start EXERCISE INPUTS

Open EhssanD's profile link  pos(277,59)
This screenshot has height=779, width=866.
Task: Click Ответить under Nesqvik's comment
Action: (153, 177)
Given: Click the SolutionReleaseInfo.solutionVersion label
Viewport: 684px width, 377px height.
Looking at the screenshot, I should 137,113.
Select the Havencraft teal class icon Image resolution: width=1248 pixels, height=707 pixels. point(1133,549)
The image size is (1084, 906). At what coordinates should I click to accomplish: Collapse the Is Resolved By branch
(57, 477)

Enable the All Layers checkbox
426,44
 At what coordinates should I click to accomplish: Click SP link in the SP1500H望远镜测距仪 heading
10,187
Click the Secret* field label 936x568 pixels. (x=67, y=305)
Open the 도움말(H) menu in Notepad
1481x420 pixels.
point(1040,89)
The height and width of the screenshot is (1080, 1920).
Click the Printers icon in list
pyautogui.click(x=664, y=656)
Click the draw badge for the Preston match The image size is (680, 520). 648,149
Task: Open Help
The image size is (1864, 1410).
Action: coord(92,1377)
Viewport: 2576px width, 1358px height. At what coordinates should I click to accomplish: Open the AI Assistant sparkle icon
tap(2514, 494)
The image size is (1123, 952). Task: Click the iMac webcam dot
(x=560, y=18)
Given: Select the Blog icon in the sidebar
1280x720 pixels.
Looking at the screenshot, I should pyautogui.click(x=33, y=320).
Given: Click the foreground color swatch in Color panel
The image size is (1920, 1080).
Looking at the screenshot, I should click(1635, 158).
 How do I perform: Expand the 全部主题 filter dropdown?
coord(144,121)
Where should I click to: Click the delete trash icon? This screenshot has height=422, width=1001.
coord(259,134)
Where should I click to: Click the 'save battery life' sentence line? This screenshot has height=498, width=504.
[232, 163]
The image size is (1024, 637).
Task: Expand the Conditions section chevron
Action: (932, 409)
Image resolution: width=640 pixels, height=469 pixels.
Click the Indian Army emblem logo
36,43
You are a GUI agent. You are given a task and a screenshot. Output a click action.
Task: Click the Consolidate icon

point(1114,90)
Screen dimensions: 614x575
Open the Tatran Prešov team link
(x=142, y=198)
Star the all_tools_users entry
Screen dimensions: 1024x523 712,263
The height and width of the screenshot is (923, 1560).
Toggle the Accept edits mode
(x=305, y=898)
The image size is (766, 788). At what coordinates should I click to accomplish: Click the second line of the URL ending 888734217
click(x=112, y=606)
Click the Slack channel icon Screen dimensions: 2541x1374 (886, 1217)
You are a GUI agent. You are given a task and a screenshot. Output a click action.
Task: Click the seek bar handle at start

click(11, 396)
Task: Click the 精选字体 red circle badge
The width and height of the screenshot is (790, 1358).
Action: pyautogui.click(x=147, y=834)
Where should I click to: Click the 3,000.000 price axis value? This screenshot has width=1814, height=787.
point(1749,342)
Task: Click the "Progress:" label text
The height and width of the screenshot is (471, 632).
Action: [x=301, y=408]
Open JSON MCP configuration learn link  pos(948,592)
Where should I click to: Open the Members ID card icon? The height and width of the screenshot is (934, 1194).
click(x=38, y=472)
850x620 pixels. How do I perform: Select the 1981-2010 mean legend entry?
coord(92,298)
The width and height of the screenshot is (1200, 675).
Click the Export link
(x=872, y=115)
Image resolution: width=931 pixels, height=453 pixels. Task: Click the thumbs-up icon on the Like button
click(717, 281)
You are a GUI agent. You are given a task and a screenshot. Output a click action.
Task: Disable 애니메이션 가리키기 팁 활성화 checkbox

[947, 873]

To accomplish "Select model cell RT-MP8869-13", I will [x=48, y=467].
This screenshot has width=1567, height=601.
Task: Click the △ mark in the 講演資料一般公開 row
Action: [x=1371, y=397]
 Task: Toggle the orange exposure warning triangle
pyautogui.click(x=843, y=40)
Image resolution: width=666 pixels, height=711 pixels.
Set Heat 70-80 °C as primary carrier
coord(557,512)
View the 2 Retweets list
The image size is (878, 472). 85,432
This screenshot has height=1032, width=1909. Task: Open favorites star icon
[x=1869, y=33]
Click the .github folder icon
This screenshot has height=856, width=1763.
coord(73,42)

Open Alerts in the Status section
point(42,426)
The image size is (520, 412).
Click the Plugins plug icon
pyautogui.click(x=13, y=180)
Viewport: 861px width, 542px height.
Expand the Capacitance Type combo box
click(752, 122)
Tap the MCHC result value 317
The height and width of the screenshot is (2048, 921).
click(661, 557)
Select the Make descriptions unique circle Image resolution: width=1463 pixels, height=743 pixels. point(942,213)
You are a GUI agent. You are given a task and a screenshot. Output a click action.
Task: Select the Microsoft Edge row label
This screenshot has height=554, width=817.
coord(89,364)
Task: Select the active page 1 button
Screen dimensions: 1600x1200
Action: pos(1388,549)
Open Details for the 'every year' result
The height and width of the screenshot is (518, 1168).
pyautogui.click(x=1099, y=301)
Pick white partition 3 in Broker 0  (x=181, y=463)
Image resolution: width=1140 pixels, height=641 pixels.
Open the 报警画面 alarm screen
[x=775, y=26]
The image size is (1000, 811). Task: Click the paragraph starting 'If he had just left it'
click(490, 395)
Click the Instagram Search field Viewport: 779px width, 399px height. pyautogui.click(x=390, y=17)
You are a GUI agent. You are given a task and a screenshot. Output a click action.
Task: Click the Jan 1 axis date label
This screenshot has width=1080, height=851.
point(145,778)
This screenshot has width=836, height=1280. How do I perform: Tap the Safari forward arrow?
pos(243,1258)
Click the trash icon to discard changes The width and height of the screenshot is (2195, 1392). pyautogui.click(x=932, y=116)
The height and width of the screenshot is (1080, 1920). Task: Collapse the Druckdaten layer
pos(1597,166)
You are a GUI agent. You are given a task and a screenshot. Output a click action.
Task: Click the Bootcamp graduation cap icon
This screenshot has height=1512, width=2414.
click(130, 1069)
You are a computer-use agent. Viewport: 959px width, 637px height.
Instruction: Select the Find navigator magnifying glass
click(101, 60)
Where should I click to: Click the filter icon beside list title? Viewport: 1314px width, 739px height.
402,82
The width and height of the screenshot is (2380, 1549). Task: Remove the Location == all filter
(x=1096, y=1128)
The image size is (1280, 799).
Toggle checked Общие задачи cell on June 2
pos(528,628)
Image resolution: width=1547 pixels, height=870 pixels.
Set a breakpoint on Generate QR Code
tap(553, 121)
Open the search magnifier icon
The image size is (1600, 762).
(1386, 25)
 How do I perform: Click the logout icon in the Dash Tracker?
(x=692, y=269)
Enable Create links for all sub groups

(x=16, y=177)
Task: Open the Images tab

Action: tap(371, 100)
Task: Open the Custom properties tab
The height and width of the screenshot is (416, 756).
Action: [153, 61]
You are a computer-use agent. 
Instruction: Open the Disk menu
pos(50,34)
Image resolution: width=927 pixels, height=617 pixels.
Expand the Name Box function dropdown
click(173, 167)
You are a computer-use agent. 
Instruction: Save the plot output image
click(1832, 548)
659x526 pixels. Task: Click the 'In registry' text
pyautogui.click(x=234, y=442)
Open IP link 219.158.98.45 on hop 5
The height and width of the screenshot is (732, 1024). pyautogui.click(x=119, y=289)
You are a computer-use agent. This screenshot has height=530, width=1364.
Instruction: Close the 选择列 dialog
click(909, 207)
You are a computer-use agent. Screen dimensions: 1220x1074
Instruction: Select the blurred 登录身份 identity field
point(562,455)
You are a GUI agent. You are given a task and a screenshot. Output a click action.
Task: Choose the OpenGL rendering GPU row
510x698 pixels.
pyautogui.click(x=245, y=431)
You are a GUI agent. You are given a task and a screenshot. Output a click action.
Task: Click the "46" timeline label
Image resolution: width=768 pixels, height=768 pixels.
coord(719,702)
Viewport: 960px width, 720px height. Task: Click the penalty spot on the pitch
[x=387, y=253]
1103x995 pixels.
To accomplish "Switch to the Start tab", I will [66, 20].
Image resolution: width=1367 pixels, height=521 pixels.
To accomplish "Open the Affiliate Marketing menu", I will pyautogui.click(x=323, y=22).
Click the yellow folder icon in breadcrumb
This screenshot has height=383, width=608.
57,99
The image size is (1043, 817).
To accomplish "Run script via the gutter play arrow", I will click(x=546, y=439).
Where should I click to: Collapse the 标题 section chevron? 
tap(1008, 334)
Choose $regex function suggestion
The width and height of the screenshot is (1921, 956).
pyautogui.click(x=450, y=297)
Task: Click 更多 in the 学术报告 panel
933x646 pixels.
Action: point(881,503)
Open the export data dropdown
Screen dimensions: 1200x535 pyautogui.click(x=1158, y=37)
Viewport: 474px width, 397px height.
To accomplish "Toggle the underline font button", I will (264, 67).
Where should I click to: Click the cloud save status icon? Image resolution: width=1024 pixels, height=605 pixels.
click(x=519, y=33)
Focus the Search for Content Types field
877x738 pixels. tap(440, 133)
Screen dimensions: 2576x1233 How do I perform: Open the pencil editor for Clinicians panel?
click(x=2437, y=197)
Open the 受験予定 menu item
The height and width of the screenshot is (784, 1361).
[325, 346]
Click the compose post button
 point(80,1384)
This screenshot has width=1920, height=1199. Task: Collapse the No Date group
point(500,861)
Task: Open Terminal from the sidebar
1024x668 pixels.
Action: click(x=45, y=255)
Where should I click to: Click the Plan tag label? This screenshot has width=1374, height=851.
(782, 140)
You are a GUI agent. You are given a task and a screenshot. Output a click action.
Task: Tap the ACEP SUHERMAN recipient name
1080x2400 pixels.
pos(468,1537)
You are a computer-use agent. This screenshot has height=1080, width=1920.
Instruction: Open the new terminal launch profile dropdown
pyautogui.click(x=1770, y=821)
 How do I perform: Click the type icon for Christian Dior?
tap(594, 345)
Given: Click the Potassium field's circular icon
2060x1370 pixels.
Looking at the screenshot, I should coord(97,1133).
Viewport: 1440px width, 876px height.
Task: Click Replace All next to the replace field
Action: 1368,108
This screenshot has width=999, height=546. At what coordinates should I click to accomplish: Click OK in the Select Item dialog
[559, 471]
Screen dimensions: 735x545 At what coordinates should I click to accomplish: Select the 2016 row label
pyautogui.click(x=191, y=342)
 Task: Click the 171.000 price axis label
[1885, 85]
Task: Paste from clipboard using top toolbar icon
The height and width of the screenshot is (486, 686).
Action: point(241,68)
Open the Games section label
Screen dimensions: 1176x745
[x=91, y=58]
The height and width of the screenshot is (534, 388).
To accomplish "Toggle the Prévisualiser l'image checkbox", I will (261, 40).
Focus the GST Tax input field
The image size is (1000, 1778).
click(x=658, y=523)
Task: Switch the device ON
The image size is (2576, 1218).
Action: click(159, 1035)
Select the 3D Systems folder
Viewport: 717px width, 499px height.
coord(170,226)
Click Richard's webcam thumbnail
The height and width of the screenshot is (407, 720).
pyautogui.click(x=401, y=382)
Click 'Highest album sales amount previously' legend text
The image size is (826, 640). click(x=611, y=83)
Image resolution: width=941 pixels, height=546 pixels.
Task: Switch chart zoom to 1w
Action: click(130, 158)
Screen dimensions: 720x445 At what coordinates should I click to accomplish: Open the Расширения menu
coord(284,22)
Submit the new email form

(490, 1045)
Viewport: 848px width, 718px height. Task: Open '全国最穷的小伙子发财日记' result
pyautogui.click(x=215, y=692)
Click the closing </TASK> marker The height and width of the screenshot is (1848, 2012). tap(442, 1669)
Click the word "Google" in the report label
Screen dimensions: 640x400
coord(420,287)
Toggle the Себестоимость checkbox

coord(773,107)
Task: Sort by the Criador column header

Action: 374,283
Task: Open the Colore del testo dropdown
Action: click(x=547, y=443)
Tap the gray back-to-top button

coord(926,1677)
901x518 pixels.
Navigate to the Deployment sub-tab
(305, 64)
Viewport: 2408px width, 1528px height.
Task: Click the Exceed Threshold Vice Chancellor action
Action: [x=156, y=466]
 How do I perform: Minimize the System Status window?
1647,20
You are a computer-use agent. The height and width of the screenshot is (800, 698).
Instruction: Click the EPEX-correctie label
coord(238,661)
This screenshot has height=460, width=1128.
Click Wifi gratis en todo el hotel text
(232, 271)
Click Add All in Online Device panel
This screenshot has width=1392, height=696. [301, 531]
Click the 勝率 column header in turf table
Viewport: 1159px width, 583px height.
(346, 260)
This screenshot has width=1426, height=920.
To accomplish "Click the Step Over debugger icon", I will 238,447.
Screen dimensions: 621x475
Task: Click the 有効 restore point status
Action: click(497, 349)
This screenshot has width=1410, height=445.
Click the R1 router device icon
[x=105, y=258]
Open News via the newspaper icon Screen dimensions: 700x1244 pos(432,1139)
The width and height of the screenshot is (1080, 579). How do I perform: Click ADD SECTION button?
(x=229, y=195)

end EXERCISE INPUTS

WORK TO COMPLETE: Count the lines in the rows above that contain the string "column". Give only the number.

PROBLEM SOLUTION: 2